Flesh into Blossom
Site-specific installation with a mural made with dry pigment, and a woollen-cotton garment.
21.09.2024-31.10.2024
Commissioned for Sonja S. Memorial, 32. Memorial Nadežda Petrović, founder and patron: City of Čačak, organiser: Art Gallery “Nadežda Petrović”, Čačak, curated by Zdenka Badovinac. Photo: Milenko Savović.
"Flash into Blossom" is constructed around the reading of Donna Haraway’s essay A Cyborg Manifesto (1985) and her book Staying with the Trouble (2016), as well as my ongoing interest in the fairy (known in Southeastern Europe as samovila, vila, juda, majka)—an anthropomorphic mythical creature, but also a prototype of free will and the free-spirited woman.
I wonder how we might look at the fairy from today’s perspective, beyond fairy-tale heritage, and see her more as a kind of cyborg of the future—keeping in mind Haraway’s observation that “the cyborg appears in myth when the line between human and animal is crossed.”
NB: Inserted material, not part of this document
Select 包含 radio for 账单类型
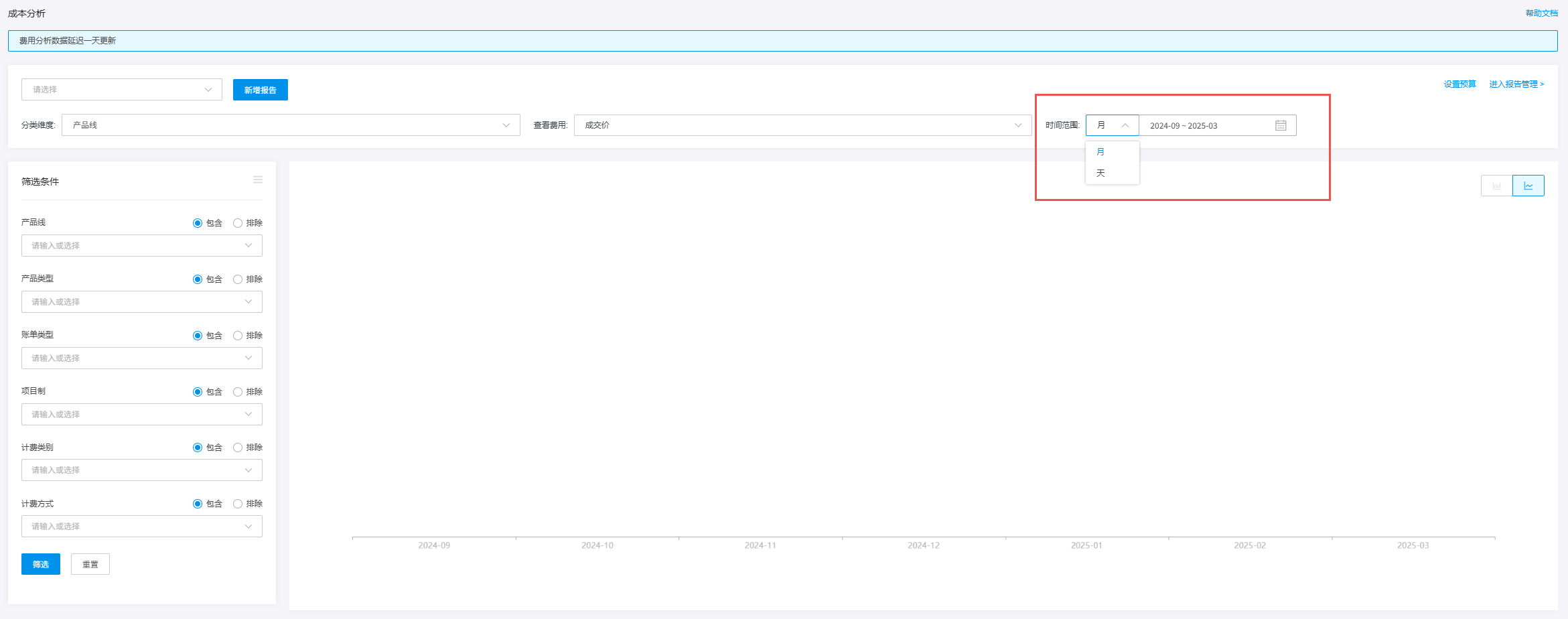Image resolution: width=1568 pixels, height=619 pixels. click(x=198, y=336)
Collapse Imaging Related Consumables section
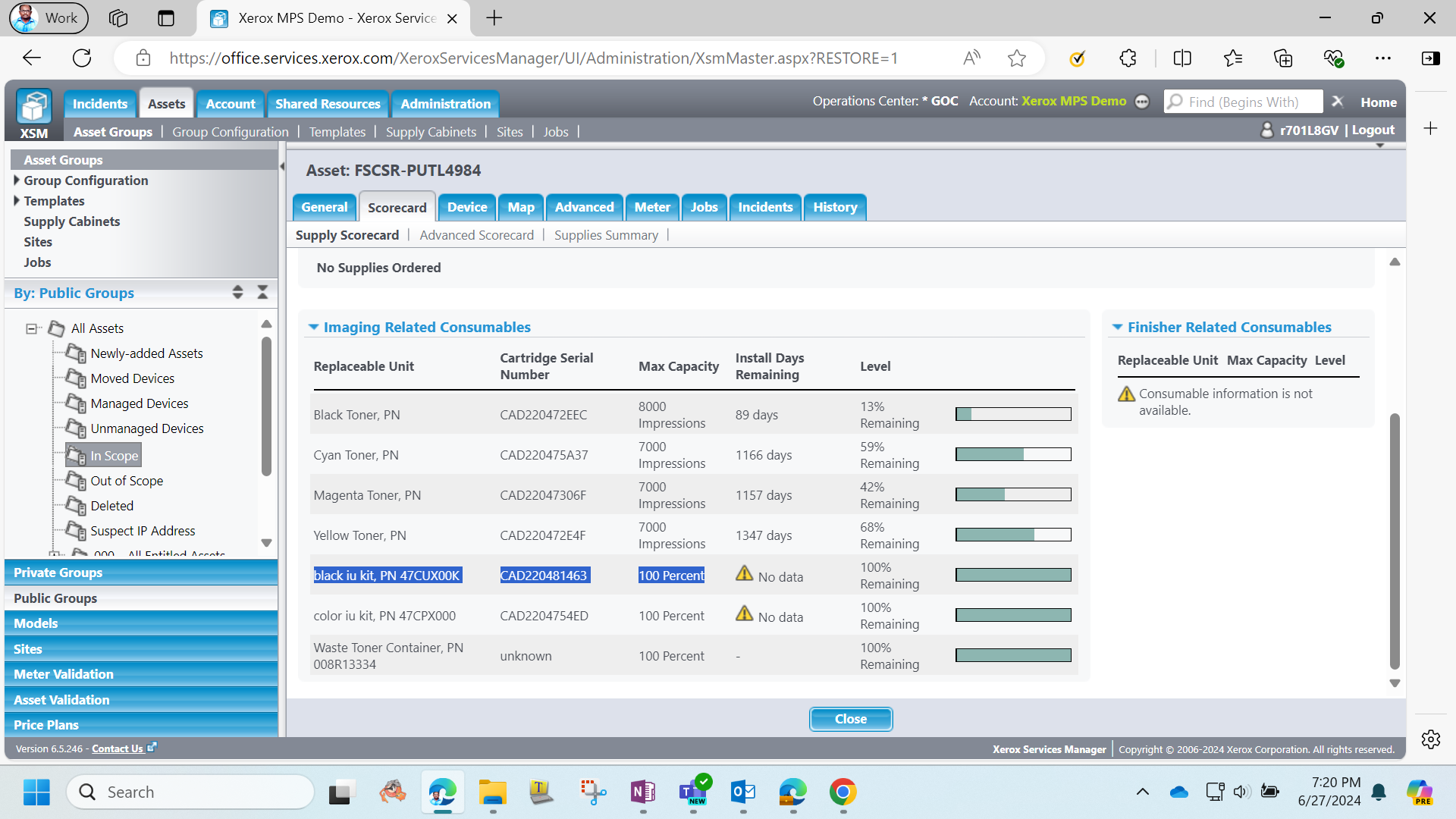1456x819 pixels. [x=313, y=327]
If the fairy belongs to the “lost golden times” of the Neolithic and Bronze Age of “Old Europe,” when humans lived as one with animals and nature—but was later overpowered by violent, warrior-androcentric civilizations—then the cyborg, as a 20th-century construct, represents not only the symbiosis between human and machine but, more importantly, the urgency of creating interspecies relationships based on companionship and care, so crucial for our survival.
“Our survival is at stake,” says Haraway, but “there is a myth system waiting to become a political language […] in order to act potently.”
The whole installation pulses in shades of delicate pink, violet, and yellow as a response to our alienation. The landscape on the wall, painted with dry pigment, continues onto the woollen base of the larger-than-life garment that serves as an homage to women who knew the language of the spiritual and the sacral, and the magic of healing.
The word cyborg, written in my non-binary typography Archetype Open Form—which renders reading an almost impossible act—becomes a base for the magic of embroidery to unfold. The beauty and exceptionality of our planet—zoomorphic, floral, and human shapes—are rendered across the surface of the garment, which stands as a tribute to those women who held ancestral knowledge, spiritual connection, and healing power.
The title is inspired by Audre Lorde’s poem Recreation.